(SOURCE MATERIAL)
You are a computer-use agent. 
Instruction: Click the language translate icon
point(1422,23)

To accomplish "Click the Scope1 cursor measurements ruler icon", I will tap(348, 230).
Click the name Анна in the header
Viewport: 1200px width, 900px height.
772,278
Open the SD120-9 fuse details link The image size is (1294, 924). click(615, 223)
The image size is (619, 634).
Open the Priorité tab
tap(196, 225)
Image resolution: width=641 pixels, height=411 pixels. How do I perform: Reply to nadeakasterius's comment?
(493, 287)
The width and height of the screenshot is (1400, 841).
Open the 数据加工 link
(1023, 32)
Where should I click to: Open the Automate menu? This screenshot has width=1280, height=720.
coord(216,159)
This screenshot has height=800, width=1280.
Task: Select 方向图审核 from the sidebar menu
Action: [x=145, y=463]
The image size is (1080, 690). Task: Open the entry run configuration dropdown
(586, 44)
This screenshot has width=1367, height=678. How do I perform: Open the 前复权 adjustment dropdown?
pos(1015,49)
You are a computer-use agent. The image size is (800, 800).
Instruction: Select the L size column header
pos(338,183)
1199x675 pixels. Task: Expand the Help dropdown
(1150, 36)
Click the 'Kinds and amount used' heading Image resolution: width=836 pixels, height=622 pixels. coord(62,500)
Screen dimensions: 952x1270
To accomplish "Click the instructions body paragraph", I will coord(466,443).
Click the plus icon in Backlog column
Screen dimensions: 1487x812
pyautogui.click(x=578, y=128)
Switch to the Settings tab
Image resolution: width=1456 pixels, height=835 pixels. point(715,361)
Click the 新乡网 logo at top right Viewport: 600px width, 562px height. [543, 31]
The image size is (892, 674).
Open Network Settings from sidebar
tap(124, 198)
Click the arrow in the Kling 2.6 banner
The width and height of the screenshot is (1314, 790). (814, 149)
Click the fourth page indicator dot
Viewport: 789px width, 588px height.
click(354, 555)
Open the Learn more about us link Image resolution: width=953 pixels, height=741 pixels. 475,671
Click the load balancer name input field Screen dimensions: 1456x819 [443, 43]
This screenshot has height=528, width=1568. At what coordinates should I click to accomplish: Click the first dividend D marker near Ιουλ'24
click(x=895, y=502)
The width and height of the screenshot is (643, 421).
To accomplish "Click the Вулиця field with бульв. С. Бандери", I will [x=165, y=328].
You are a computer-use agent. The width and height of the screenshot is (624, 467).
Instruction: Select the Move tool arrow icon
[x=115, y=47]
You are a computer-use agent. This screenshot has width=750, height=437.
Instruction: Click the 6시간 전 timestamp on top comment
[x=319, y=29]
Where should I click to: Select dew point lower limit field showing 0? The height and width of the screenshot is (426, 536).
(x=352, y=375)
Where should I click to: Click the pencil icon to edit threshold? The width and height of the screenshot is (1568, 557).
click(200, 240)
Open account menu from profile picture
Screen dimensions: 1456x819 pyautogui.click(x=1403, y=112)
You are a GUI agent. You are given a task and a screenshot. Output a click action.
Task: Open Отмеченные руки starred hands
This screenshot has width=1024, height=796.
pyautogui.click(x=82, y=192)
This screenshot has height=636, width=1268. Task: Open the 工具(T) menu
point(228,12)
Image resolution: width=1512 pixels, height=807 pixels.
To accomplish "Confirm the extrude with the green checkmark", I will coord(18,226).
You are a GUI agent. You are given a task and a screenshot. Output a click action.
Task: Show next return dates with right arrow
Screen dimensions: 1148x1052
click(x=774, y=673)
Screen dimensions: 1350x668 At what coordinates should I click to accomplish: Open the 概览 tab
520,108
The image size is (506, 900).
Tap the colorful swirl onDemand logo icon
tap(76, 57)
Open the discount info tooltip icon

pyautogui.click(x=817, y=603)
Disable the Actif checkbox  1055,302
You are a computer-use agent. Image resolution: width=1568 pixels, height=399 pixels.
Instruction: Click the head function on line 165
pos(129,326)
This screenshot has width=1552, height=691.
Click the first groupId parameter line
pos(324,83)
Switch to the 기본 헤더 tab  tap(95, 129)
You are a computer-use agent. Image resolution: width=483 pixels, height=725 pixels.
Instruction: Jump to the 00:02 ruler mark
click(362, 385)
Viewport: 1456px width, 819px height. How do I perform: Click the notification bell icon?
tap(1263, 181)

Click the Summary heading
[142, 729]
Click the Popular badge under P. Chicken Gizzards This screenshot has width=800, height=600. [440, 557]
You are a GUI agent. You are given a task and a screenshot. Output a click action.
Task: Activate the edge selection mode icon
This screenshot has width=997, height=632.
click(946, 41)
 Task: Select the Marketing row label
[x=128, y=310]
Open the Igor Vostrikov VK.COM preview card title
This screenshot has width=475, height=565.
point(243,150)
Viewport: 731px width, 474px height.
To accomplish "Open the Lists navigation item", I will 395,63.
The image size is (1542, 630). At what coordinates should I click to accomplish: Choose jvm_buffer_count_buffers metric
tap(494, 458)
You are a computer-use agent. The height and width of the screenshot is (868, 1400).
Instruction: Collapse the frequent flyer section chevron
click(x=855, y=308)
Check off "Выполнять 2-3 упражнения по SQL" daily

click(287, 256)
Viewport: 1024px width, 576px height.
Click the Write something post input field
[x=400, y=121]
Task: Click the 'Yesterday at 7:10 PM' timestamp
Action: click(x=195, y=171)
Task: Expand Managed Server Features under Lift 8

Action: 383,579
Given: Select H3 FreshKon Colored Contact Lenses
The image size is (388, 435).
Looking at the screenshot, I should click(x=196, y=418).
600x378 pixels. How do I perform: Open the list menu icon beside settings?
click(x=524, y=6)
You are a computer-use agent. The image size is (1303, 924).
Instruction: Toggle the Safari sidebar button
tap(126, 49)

(EXERCISE BRIEF)
Edit the data above by replacing every occurrence of "computer-use agent" with "screen navigation agent", leaving everything else unchanged.

(CORRECT ANSWER)
You are a screen navigation agent. 
Instruction: Click the language translate icon
point(1422,23)

To accomplish "Click the Scope1 cursor measurements ruler icon", I will tap(348, 230).
Click the name Анна in the header
Viewport: 1200px width, 900px height.
772,278
Open the SD120-9 fuse details link The image size is (1294, 924). click(615, 223)
The image size is (619, 634).
Open the Priorité tab
tap(196, 225)
Image resolution: width=641 pixels, height=411 pixels. How do I perform: Reply to nadeakasterius's comment?
(493, 287)
The width and height of the screenshot is (1400, 841).
Open the 数据加工 link
(1023, 32)
Where should I click to: Open the Automate menu? This screenshot has width=1280, height=720.
coord(216,159)
This screenshot has height=800, width=1280.
Task: Select 方向图审核 from the sidebar menu
Action: [x=145, y=463]
The image size is (1080, 690). Task: Open the entry run configuration dropdown
(586, 44)
This screenshot has width=1367, height=678. How do I perform: Open the 前复权 adjustment dropdown?
pos(1015,49)
You are a screen navigation agent. The image size is (800, 800).
Instruction: Select the L size column header
pos(338,183)
1199x675 pixels. Task: Expand the Help dropdown
(1150, 36)
Click the 'Kinds and amount used' heading Image resolution: width=836 pixels, height=622 pixels. coord(62,500)
Screen dimensions: 952x1270
To accomplish "Click the instructions body paragraph", I will coord(466,443).
Click the plus icon in Backlog column
Screen dimensions: 1487x812
pyautogui.click(x=578, y=128)
Switch to the Settings tab
Image resolution: width=1456 pixels, height=835 pixels. point(715,361)
Click the 新乡网 logo at top right Viewport: 600px width, 562px height. [543, 31]
The image size is (892, 674).
Open Network Settings from sidebar
tap(124, 198)
Click the arrow in the Kling 2.6 banner
The width and height of the screenshot is (1314, 790). (814, 149)
Click the fourth page indicator dot
Viewport: 789px width, 588px height.
click(354, 555)
Open the Learn more about us link Image resolution: width=953 pixels, height=741 pixels. 475,671
Click the load balancer name input field Screen dimensions: 1456x819 [443, 43]
This screenshot has height=528, width=1568. At what coordinates should I click to accomplish: Click the first dividend D marker near Ιουλ'24
click(x=895, y=502)
The width and height of the screenshot is (643, 421).
To accomplish "Click the Вулиця field with бульв. С. Бандери", I will [x=165, y=328].
You are a screen navigation agent. The width and height of the screenshot is (624, 467).
Instruction: Select the Move tool arrow icon
[x=115, y=47]
You are a screen navigation agent. This screenshot has width=750, height=437.
Instruction: Click the 6시간 전 timestamp on top comment
[x=319, y=29]
Where should I click to: Select dew point lower limit field showing 0? The height and width of the screenshot is (426, 536).
(x=352, y=375)
Where should I click to: Click the pencil icon to edit threshold? The width and height of the screenshot is (1568, 557).
click(200, 240)
Open account menu from profile picture
Screen dimensions: 1456x819 pyautogui.click(x=1403, y=112)
You are a GUI agent. You are given a task and a screenshot. Output a click action.
Task: Open Отмеченные руки starred hands
This screenshot has width=1024, height=796.
pyautogui.click(x=82, y=192)
This screenshot has height=636, width=1268. Task: Open the 工具(T) menu
point(228,12)
Image resolution: width=1512 pixels, height=807 pixels.
To accomplish "Confirm the extrude with the green checkmark", I will coord(18,226).
You are a GUI agent. You are given a task and a screenshot. Output a click action.
Task: Show next return dates with right arrow
Screen dimensions: 1148x1052
click(x=774, y=673)
Screen dimensions: 1350x668 At what coordinates should I click to accomplish: Open the 概览 tab
520,108
The image size is (506, 900).
Tap the colorful swirl onDemand logo icon
tap(76, 57)
Open the discount info tooltip icon

pyautogui.click(x=817, y=603)
Disable the Actif checkbox  1055,302
You are a screen navigation agent. Image resolution: width=1568 pixels, height=399 pixels.
Instruction: Click the head function on line 165
pos(129,326)
This screenshot has width=1552, height=691.
Click the first groupId parameter line
pos(324,83)
Switch to the 기본 헤더 tab  tap(95, 129)
You are a screen navigation agent. Image resolution: width=483 pixels, height=725 pixels.
Instruction: Jump to the 00:02 ruler mark
click(362, 385)
Viewport: 1456px width, 819px height. How do I perform: Click the notification bell icon?
tap(1263, 181)

Click the Summary heading
[142, 729]
Click the Popular badge under P. Chicken Gizzards This screenshot has width=800, height=600. [440, 557]
You are a GUI agent. You are given a task and a screenshot. Output a click action.
Task: Activate the edge selection mode icon
This screenshot has width=997, height=632.
click(946, 41)
 Task: Select the Marketing row label
[x=128, y=310]
Open the Igor Vostrikov VK.COM preview card title
This screenshot has width=475, height=565.
point(243,150)
Viewport: 731px width, 474px height.
To accomplish "Open the Lists navigation item", I will 395,63.
The image size is (1542, 630). At what coordinates should I click to accomplish: Choose jvm_buffer_count_buffers metric
tap(494, 458)
You are a screen navigation agent. The height and width of the screenshot is (868, 1400).
Instruction: Collapse the frequent flyer section chevron
click(x=855, y=308)
Check off "Выполнять 2-3 упражнения по SQL" daily

click(287, 256)
Viewport: 1024px width, 576px height.
Click the Write something post input field
[x=400, y=121]
Task: Click the 'Yesterday at 7:10 PM' timestamp
Action: click(x=195, y=171)
Task: Expand Managed Server Features under Lift 8

Action: 383,579
Given: Select H3 FreshKon Colored Contact Lenses
The image size is (388, 435).
Looking at the screenshot, I should click(x=196, y=418).
600x378 pixels. How do I perform: Open the list menu icon beside settings?
click(x=524, y=6)
You are a screen navigation agent. The image size is (1303, 924).
Instruction: Toggle the Safari sidebar button
tap(126, 49)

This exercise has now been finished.